The Cuban Liberty and Democratic Solidarity (Libertad) Act of 1996 was established after the fall of the Soviet Union in 1991. The Act’s purpose was to strengthen international pressure on the Cuban government by reinforcing and fortifying the sanctions on the Cuban government by law. Because this was a law passed by Congress, relations between Cuba and the United States cannot be fully normalized until either the demands in this Act are met or the law is repealed. The likelihood of the law being repealed is very low at this time, given that Republicans are strongly opposed to Cuba and United States relations, but it is even less likely that the requirements for normalization of relations in the Act will be met.

The Libertad Act states that the President can only take action to normalize relations after “submitting a determination to the appropriate congressional committees under section 203(c)(1) that a transition government in Cuba is in power.” It is only after a “transition government” is established can the President end the economic embargo that has been placed on Cuba. The issue remains, however, with what the Libertad Act defines as a “transition government.“ While some requirements have already been met or will be met by 2018, such as the removal of both Fidel and Raul Castro from power, others seem almost impossible to imagine. For instance, one demand of the Act requires Cuba to completely dissolve the Department of State Security in the Cuban Ministry of the Interior, which serves as the law enforcement of the Castro government. Given that Communist Party of Cuba will still be in power even after Raul Castro steps down, and for an unknown number of years to come, it seems unlikely that the Party will give up the military might that established and has maintained their power for generations. In addition to abolishing parts of the Cuban Ministry of Interior, the Act also requires the President to take into account the extent to which the Cuban government has allowed those who fled Cuba when Castro first took power in 1959 to return to Cuba and be reinstated as citizens. The Act also requires the President to consider whether the Cuban government has started to take steps to return the property seized in Cuba in 1959 to the United States’ citizens who used to own it. Any reinstatement of citizenship or compensation of property seized by the Cuban government would be seen by the Communist Party of Cuba as the ultimate sign of weakness and a betrayal to the Cuban Revolution, as it would mean giving into the demands of the Western powers of the world.

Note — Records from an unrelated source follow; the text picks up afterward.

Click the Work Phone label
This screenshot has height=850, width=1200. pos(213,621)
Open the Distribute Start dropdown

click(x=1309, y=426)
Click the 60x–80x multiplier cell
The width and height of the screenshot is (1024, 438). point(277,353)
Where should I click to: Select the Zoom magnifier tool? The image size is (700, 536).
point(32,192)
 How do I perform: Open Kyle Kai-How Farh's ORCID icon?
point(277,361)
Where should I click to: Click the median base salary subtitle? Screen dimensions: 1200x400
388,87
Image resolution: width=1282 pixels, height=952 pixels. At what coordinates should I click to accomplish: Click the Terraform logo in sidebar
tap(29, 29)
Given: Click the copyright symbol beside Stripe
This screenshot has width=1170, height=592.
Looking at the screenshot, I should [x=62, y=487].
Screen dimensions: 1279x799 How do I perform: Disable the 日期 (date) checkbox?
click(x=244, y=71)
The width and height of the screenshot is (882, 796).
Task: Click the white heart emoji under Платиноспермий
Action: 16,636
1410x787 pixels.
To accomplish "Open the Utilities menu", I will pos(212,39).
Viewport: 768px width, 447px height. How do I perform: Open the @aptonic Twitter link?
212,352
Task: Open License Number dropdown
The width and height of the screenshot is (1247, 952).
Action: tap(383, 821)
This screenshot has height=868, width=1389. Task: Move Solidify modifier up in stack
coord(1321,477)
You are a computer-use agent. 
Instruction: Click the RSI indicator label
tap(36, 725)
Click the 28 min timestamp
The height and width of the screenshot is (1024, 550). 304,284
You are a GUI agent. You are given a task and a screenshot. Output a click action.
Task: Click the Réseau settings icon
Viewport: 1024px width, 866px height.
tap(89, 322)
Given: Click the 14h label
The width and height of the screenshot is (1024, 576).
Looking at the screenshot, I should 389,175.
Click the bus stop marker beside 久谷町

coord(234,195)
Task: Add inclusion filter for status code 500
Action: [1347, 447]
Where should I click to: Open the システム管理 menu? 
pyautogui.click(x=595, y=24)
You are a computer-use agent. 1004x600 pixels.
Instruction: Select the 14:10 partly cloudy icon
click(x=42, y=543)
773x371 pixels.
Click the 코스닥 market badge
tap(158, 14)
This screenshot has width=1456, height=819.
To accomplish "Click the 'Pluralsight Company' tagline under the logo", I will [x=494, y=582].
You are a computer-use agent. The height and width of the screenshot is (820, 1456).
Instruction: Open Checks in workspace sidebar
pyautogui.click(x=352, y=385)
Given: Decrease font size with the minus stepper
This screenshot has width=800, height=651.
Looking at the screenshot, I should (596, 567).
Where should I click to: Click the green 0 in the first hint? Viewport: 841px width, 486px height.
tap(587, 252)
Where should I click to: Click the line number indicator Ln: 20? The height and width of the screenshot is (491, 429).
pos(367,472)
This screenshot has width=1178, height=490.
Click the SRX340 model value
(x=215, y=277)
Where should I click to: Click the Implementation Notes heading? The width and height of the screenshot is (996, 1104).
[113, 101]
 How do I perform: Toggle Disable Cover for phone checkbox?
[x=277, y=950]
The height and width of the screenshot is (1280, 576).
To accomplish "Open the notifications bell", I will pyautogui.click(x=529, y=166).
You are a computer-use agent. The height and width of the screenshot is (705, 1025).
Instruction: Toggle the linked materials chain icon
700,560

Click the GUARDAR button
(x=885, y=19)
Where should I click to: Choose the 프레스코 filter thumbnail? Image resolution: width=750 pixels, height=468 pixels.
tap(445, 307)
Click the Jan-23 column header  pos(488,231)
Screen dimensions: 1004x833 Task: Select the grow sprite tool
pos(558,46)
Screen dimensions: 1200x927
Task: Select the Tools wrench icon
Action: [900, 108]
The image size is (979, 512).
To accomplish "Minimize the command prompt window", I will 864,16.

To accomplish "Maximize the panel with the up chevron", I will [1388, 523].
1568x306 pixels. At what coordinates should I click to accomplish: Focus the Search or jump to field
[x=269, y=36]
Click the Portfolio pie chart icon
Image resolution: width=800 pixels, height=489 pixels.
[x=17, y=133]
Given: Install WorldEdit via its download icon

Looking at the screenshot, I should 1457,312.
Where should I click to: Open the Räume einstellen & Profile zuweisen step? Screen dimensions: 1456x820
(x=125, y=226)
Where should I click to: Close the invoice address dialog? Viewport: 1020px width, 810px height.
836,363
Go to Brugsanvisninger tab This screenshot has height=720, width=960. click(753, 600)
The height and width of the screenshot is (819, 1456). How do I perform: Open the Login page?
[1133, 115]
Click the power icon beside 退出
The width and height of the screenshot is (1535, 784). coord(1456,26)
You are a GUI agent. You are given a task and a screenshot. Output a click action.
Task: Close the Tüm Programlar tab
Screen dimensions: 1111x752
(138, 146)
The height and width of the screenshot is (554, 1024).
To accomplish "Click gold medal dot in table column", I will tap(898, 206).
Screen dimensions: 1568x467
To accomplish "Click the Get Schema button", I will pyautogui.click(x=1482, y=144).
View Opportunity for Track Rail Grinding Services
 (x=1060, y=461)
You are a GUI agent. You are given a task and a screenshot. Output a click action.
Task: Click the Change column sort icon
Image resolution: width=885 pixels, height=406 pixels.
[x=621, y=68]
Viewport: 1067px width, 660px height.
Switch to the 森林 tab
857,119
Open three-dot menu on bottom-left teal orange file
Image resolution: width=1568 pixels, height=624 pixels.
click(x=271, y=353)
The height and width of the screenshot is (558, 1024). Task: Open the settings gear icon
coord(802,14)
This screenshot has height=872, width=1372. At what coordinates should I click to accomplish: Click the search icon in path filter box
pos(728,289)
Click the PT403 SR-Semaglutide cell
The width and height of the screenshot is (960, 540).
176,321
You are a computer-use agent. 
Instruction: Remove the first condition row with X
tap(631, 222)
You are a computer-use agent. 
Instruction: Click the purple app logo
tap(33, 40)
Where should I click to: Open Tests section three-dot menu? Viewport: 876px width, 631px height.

It is because of the high demands of the Libertad Act in the eyes of the Cuban government, specifically Communist Party of Cuba, that it is unlikely the economic embargo will be lifted in the near future. Even if Raul Castro steps down from power in 2018 and the President who is elected in 2020 supports Cuban and United States relations, the Libertad Act still stands in the way of the normalization of relations between Cuba and the United States. Only if and when the Act is removed from law, or when the requirements of the Act are met, will there be a possibility of the economic embargo on Cuba being abolished. This, however, is unlikely to occur any time soon.